• **The problem**: Between the line containing "Chàng thủ khoa" and the line containing "0202- 75 50 60 [link] (846, 506)" lies a run of lines; give that run again exactly, with both of those lines, and nothing else from the entries below.

(Records from a data collection)

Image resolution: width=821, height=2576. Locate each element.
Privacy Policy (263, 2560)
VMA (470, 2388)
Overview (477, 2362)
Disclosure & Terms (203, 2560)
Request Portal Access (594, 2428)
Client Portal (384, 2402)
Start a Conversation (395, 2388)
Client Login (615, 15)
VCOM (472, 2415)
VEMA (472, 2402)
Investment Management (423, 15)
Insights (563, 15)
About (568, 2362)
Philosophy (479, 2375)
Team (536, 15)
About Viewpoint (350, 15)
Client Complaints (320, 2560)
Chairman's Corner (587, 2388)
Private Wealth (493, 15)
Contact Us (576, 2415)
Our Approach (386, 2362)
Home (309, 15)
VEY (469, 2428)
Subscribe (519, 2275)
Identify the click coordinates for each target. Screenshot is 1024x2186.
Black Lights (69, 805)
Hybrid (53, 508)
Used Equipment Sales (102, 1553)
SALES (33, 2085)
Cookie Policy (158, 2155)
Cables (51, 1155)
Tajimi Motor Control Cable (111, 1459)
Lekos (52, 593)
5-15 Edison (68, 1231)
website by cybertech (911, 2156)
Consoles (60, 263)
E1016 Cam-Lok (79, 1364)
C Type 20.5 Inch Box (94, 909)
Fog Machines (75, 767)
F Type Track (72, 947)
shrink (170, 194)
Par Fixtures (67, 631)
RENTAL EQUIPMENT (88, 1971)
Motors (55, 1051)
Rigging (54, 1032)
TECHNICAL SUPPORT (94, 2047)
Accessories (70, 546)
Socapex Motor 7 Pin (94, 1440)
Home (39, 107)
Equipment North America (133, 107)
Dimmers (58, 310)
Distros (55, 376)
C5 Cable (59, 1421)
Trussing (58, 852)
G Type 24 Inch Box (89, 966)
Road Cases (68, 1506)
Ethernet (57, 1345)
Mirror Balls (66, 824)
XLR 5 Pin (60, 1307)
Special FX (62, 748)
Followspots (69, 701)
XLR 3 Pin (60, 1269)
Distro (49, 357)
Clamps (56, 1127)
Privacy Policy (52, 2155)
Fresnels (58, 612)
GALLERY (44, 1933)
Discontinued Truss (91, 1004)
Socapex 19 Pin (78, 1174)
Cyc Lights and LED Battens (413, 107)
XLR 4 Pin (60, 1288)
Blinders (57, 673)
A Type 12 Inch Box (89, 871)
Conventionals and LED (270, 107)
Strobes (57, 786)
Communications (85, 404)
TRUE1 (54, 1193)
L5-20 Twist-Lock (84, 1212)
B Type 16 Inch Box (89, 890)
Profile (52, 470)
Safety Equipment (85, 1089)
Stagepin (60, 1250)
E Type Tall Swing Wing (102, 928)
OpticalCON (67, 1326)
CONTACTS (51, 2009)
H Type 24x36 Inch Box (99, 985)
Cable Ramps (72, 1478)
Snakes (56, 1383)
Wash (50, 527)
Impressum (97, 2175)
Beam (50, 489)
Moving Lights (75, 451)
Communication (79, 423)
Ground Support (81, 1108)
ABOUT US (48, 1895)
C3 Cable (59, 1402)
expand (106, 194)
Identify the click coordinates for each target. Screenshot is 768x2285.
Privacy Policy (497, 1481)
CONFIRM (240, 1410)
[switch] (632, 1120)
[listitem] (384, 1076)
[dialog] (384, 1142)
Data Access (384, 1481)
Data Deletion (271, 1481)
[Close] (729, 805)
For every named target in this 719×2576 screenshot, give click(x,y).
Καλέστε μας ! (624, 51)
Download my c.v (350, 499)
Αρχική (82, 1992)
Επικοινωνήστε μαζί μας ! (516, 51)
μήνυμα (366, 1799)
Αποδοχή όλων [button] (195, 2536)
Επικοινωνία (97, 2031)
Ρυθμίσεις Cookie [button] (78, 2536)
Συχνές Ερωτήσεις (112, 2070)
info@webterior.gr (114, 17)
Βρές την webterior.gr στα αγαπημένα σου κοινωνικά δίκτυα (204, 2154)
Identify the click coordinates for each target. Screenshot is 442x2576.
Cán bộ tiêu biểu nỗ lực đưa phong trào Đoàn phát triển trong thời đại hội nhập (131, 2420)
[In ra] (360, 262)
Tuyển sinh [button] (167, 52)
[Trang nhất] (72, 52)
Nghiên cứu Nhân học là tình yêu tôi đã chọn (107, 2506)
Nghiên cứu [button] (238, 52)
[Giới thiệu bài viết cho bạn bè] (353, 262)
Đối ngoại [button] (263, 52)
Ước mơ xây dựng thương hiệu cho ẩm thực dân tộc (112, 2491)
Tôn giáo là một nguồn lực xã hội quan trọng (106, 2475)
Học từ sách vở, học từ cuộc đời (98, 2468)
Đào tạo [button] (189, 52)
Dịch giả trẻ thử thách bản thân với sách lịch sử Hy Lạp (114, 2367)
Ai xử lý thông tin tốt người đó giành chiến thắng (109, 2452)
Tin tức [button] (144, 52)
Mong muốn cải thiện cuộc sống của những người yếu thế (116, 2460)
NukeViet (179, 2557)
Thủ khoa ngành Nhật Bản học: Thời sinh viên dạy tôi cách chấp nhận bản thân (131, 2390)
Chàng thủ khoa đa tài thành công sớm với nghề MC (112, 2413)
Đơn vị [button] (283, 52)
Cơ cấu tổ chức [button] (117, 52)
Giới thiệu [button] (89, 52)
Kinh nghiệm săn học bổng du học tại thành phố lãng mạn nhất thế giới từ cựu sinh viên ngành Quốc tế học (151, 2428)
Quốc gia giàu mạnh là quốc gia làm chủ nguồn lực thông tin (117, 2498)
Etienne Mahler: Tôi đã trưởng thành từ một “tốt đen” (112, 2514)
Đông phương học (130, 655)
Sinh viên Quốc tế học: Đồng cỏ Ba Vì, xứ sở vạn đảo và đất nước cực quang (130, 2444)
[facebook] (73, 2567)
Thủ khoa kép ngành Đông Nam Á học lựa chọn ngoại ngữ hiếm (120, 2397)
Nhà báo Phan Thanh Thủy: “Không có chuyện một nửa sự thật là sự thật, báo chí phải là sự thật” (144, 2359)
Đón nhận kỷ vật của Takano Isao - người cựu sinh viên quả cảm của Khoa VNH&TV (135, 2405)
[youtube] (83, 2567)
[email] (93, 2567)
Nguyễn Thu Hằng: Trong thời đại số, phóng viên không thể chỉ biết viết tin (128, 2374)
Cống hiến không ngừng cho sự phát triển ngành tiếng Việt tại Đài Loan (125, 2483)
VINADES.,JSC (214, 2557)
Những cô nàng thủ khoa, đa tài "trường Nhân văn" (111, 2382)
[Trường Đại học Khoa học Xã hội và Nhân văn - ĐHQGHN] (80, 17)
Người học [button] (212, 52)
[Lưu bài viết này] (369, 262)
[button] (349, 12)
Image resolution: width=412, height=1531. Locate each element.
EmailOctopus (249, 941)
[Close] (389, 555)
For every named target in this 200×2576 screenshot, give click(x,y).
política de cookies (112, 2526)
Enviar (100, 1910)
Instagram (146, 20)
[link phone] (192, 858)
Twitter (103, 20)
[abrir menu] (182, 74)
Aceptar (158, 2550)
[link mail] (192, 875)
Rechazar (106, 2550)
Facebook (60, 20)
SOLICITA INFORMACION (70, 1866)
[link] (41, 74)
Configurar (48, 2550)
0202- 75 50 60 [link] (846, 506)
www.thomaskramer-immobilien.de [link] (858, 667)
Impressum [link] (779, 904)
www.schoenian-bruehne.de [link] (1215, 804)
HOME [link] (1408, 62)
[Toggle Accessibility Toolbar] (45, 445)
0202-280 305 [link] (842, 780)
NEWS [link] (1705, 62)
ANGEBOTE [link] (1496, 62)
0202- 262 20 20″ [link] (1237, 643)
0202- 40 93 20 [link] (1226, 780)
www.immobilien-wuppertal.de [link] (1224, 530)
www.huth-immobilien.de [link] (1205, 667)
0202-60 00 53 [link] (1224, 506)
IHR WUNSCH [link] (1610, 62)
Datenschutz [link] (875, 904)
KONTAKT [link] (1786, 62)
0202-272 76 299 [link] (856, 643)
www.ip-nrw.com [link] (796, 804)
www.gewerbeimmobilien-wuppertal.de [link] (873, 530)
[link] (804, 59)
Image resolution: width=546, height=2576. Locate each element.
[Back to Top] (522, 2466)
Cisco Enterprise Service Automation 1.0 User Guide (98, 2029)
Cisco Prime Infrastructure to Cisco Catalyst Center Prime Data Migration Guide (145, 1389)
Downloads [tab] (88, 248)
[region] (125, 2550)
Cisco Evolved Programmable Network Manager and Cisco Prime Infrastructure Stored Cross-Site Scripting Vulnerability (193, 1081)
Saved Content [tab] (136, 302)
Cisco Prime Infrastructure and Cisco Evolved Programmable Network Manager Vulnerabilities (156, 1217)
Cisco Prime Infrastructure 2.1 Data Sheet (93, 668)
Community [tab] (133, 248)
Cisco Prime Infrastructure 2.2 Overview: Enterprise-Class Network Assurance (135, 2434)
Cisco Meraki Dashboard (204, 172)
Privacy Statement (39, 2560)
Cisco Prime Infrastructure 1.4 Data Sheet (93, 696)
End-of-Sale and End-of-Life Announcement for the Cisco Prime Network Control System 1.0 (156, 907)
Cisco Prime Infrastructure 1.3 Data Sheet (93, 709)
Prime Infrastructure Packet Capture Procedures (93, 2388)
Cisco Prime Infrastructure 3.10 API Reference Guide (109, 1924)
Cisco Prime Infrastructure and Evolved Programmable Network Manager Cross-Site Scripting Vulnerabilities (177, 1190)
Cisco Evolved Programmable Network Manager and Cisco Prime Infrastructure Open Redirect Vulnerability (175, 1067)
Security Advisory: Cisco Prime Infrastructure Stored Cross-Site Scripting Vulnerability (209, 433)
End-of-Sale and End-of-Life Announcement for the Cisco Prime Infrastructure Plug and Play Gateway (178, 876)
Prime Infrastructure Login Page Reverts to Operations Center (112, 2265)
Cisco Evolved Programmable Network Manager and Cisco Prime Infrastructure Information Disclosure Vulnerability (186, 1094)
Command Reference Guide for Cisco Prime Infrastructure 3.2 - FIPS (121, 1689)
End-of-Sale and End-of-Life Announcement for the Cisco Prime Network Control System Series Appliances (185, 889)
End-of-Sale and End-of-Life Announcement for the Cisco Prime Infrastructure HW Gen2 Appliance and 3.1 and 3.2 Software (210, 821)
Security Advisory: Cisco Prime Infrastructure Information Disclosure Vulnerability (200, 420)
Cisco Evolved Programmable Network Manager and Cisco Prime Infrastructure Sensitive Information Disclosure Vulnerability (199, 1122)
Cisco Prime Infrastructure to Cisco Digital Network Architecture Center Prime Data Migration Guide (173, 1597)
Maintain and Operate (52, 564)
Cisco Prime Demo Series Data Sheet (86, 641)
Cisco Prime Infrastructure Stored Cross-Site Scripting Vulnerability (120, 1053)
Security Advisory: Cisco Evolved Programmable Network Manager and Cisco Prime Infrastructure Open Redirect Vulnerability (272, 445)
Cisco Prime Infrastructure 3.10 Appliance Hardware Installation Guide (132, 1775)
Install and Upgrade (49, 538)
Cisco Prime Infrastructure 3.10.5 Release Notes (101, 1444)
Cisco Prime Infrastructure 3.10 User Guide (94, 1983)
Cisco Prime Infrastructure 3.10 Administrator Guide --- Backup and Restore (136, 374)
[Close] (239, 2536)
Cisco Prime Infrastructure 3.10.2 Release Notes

• **Task output**:
Chàng thủ khoa đa tài thành công sớm với nghề MC (112, 2413)
Đơn vị [button] (283, 52)
Cơ cấu tổ chức [button] (117, 52)
Giới thiệu [button] (89, 52)
Kinh nghiệm săn học bổng du học tại thành phố lãng mạn nhất thế giới từ cựu sinh viên ngành Quốc tế học (151, 2428)
Quốc gia giàu mạnh là quốc gia làm chủ nguồn lực thông tin (117, 2498)
Etienne Mahler: Tôi đã trưởng thành từ một “tốt đen” (112, 2514)
Đông phương học (130, 655)
Sinh viên Quốc tế học: Đồng cỏ Ba Vì, xứ sở vạn đảo và đất nước cực quang (130, 2444)
[facebook] (73, 2567)
Thủ khoa kép ngành Đông Nam Á học lựa chọn ngoại ngữ hiếm (120, 2397)
Nhà báo Phan Thanh Thủy: “Không có chuyện một nửa sự thật là sự thật, báo chí phải là sự thật” (144, 2359)
Đón nhận kỷ vật của Takano Isao - người cựu sinh viên quả cảm của Khoa VNH&TV (135, 2405)
[youtube] (83, 2567)
[email] (93, 2567)
Nguyễn Thu Hằng: Trong thời đại số, phóng viên không thể chỉ biết viết tin (128, 2374)
Cống hiến không ngừng cho sự phát triển ngành tiếng Việt tại Đài Loan (125, 2483)
VINADES.,JSC (214, 2557)
Những cô nàng thủ khoa, đa tài "trường Nhân văn" (111, 2382)
[Trường Đại học Khoa học Xã hội và Nhân văn - ĐHQGHN] (80, 17)
Người học [button] (212, 52)
[Lưu bài viết này] (369, 262)
[button] (349, 12)
Image resolution: width=412, height=1531. Locate each element.
EmailOctopus (249, 941)
[Close] (389, 555)
For every named target in this 200×2576 screenshot, give click(x,y).
política de cookies (112, 2526)
Enviar (100, 1910)
Instagram (146, 20)
[link phone] (192, 858)
Twitter (103, 20)
[abrir menu] (182, 74)
Aceptar (158, 2550)
[link mail] (192, 875)
Rechazar (106, 2550)
Facebook (60, 20)
SOLICITA INFORMACION (70, 1866)
[link] (41, 74)
Configurar (48, 2550)
0202- 75 50 60 [link] (846, 506)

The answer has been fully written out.